Proof. Induction on $n\ge1$.

For $n=1$ the Lemma claims that there is $a\in\mathbb F_{2^m}$ such that $f(a)\ne0$ provided $2^m>d$. The reason is simple: the finite field $\mathbb F_{2^m}$ has $2^m$ elements, and $\deg f=d$. If $f(a)=0$ for all $a\in\mathbb F_{2^m}$ it follows $f=0$. (Over a field a non-zero polynomial can't have more roots than its degree.)

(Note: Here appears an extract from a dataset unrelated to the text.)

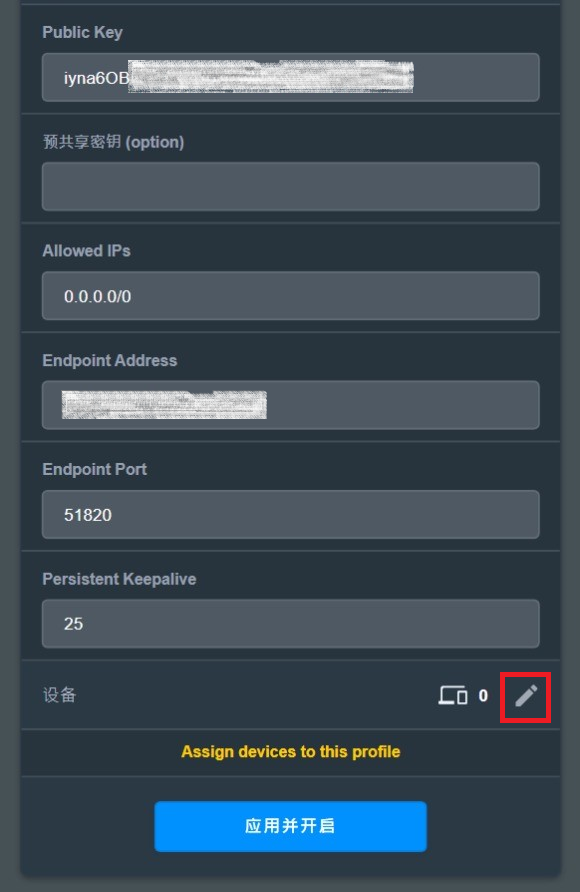Click the Public Key label
This screenshot has width=580, height=892.
point(82,32)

Now suppose $n>1$ and consider $f$ as a polynomial in $x_n$ with coefficients in $\mathbb F_2[x_1,\ldots,x_{n-1}]$. Write $$f(x_1,\ldots,x_{n})=f_0(x_1,\ldots,x_{n-1})+f_1(x_1,\ldots,x_{n-1})x_n+\cdots+f_r(x_1,\ldots,x_{n-1})x_n^r$$ with $r\le d$ and $f_r(x_1,\ldots,x_{n-1})\ne0$. By the induction hypothesis there is $(a_1,\ldots,a_{n-1})\in\mathbb F_{2^m}^{n-1}$ such that $f_r(a_1,\ldots,a_{n-1})\ne0$. Now look at $f(a_1,\dots,a_{n-1},x_n)$ which is a non-zero polynomial from $\mathbb F_2[x_n]$ of degree at most $d$, and apply the singe variable case (that is, the base case in our inductive proof) to find $a_n\in\mathbb F_{2^m}$ such that $f(a_1,\dots,a_{n-1},a_n)\ne0$.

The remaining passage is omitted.